◆ **Supplied information**:
START

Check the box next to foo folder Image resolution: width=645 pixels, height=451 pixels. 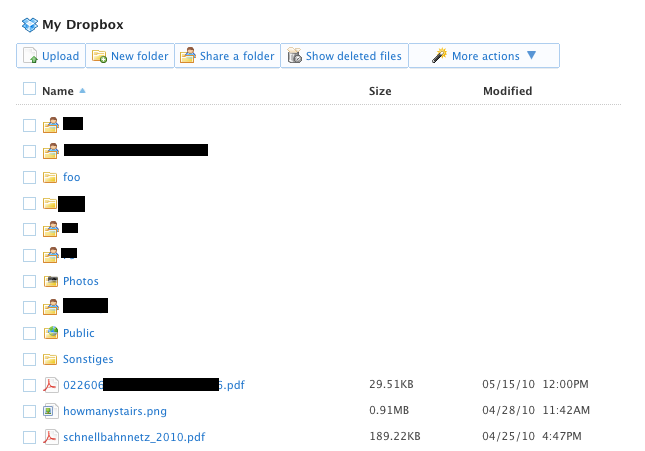29,178
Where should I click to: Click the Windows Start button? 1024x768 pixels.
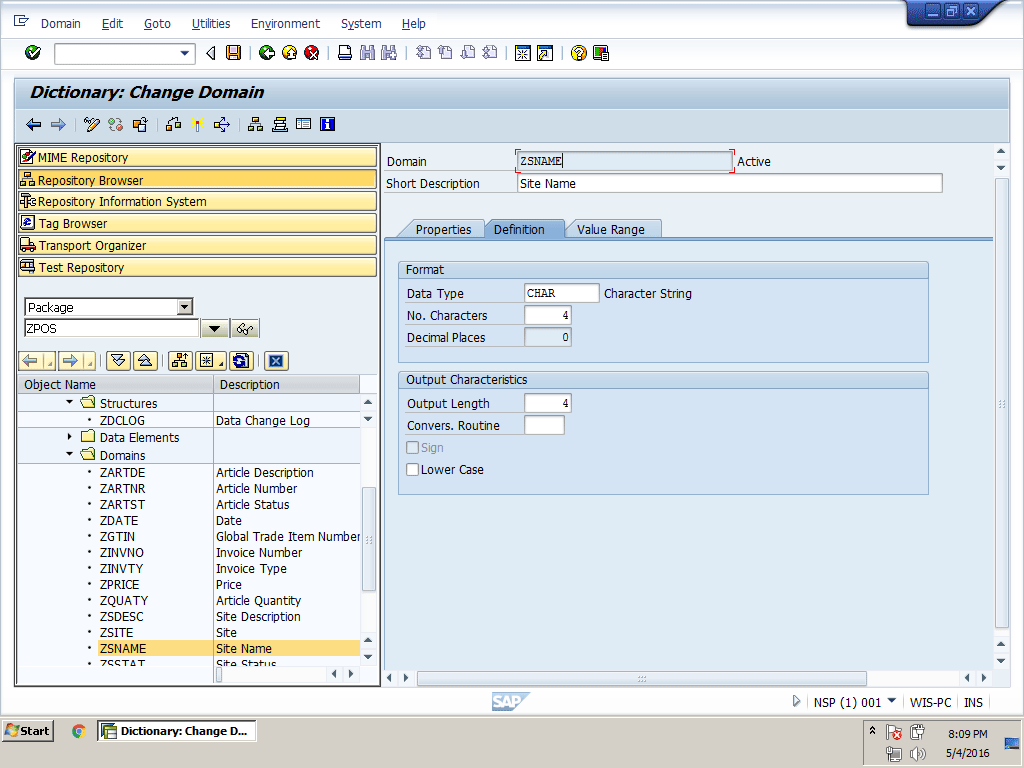tap(28, 731)
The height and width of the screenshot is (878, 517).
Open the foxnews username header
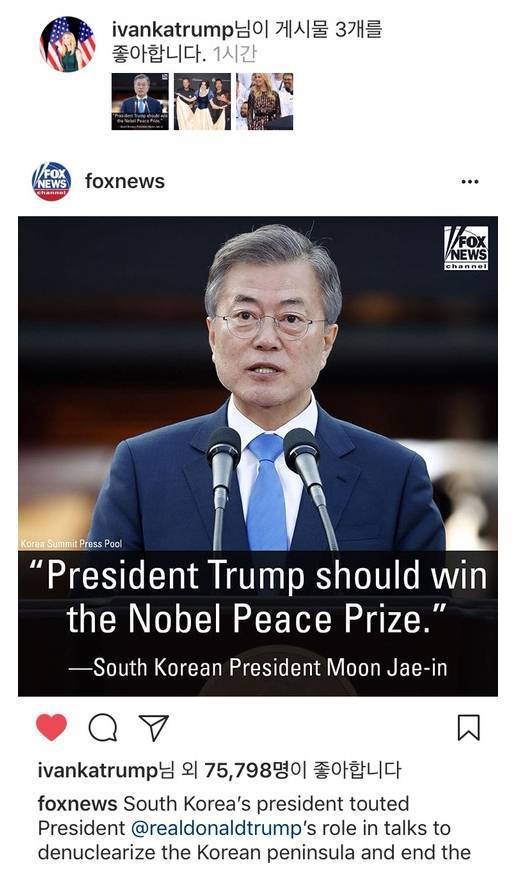click(x=125, y=181)
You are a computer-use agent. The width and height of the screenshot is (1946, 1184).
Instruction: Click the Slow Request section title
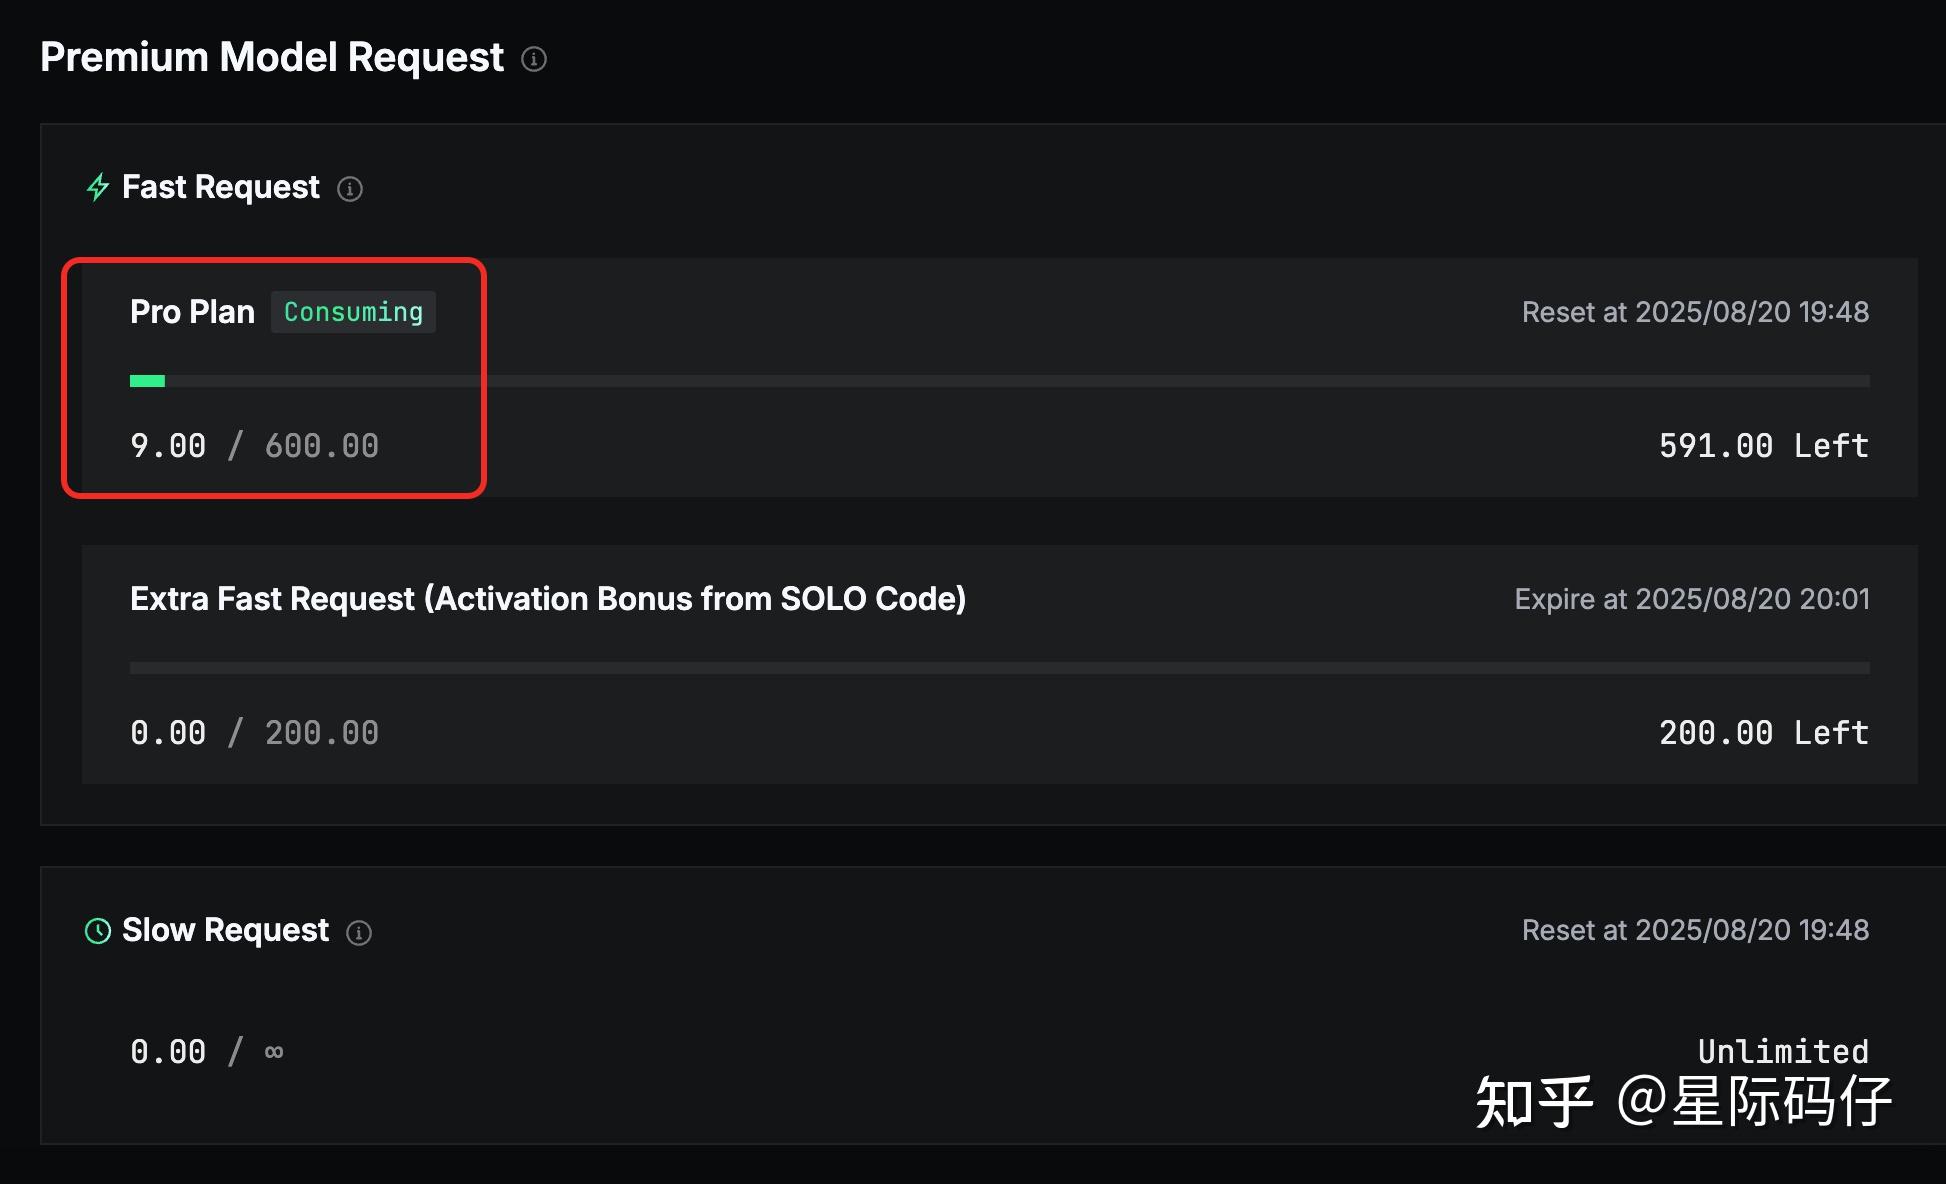[225, 930]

END

◆ **Stated exercise**: Switch "screenshot" to "screen image" in the data, starting at the line that contains "The height and" and ending at the last line of the data. Give back only those lines with everything else unchanged, and leave out the pictures.

◆ **Correct output**:
The height and width of the screen image is (878, 517).
Open the foxnews username header
click(x=125, y=181)
You are a computer-use agent. The width and height of the screen image is (1946, 1184).
Instruction: Click the Slow Request section title
[225, 930]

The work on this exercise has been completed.